- [What to work on]: What the task requires is each entry, restated exactly.

Saved entries:
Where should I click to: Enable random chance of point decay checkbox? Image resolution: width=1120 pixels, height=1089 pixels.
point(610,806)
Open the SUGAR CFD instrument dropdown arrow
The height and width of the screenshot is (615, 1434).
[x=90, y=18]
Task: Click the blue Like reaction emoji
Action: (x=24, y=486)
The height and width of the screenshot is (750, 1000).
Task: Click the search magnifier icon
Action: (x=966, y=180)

- [The completed task]:
Where should I click to: Enable random chance of point decay checkbox? Image resolution: width=1120 pixels, height=1089 pixels.
point(610,806)
Open the SUGAR CFD instrument dropdown arrow
The height and width of the screenshot is (615, 1434).
[x=90, y=18]
Task: Click the blue Like reaction emoji
Action: (x=24, y=486)
The height and width of the screenshot is (750, 1000).
Task: Click the search magnifier icon
Action: (x=966, y=180)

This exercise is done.